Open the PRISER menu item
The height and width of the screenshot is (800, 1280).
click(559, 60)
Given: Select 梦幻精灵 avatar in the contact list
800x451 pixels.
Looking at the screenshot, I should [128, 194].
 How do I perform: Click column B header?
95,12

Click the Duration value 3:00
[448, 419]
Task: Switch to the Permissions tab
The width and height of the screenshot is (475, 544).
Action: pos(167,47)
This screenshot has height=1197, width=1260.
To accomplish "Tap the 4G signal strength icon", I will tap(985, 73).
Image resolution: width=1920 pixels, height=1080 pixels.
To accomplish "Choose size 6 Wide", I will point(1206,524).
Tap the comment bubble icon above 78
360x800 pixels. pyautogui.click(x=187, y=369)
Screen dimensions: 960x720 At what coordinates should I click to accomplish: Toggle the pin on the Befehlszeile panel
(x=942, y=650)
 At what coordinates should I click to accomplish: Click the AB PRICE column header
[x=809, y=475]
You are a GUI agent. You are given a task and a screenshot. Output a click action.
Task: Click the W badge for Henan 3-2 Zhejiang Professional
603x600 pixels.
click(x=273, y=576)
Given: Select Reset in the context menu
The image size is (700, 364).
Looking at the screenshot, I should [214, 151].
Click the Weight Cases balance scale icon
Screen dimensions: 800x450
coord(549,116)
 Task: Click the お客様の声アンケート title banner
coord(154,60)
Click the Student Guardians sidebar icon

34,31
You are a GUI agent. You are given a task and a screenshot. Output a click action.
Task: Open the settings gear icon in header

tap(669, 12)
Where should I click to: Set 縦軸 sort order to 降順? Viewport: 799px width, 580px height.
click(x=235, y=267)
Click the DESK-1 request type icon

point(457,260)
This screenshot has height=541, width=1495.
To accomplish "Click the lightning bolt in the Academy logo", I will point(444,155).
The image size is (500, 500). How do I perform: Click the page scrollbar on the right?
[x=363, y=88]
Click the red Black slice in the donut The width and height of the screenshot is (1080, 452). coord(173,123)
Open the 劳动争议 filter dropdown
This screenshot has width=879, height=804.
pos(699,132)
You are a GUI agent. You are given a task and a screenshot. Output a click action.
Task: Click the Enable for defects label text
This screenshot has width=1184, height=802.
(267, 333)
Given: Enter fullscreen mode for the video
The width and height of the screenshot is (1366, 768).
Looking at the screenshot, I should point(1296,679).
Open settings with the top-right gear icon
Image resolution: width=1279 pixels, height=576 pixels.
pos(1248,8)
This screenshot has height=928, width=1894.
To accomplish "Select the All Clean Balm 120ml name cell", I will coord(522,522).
====
**WHAT THE TASK REQUIRES**
For the string "will", return every line of the data where it appears.

**YOUR SOLUTION**
To accomplish "Tap the 4G signal strength icon", I will tap(985, 73).
To accomplish "Choose size 6 Wide", I will point(1206,524).
To accomplish "Click the lightning bolt in the Academy logo", I will point(444,155).
To accomplish "Select the All Clean Balm 120ml name cell", I will coord(522,522).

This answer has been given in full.